At Windemere she said 90 per cent of the patients are on Medicaid while the remaining 10 per cent are private pay. There are only five people on a waiting list (the hospital has 500 people on a wait list for a primary care doctor). Statewide, Ms. Schepici said there are 4,400 open nursing home beds.
“It’s not what people want,” she said, speaking of institutional nursing home care. “The baby boom generation is really driving the thought process around this — how do I want to grow old and where do I want to live?”
At the MVC hearing last week, Navigator president and CEO Renee Lohman told commissioners the feasibility study would take about six weeks to two months to complete and would rely on existing population studies including one done three years ago by the Donahue Institute at the University of Massachusetts.
“We’re talking about two months to have a full business plan and a feasibility plan updated with new numbers and demographics,” Ms. Lohman said.
Commissioners expressed concern about whether such a project would be available for low to middle-income residents. But Ms. Schepici said the homes would cater to Islanders of all incomes.
“You have to have the right payer mix of self-pay and Medicaid,” she said. “The model we’re looking at is 50/50.”
She also acknowledged bluntly that building a new residential facility for the elderly will not address all the needs.
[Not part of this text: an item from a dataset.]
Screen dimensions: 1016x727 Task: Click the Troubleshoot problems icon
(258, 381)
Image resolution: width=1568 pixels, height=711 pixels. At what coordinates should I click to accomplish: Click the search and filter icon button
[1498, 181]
“It’s not a one-and-done thing,” she said. “There have to be other places in other towns that take care of the elderly. I’m just happy that this is one step in the right direction.”
The public hearing has been closed; written comments will be accepted until August 13. The commission is due to deliberate and vote on the modification later this month.
Meanwhile, Ms. Schepici said the hospital will push ahead with exploring innovations in nursing home care. “The reason I’m getting involved in this is because it’s an important issue for the hospital — because of Windemere — but it’s also an important issue for the Island community,” she said. “Windemere is my problem — I’m subsidizing it at $3,000 per patient per day. And that’s before we add in the housing problems for people who work there. It’s a social challenge all the way around.”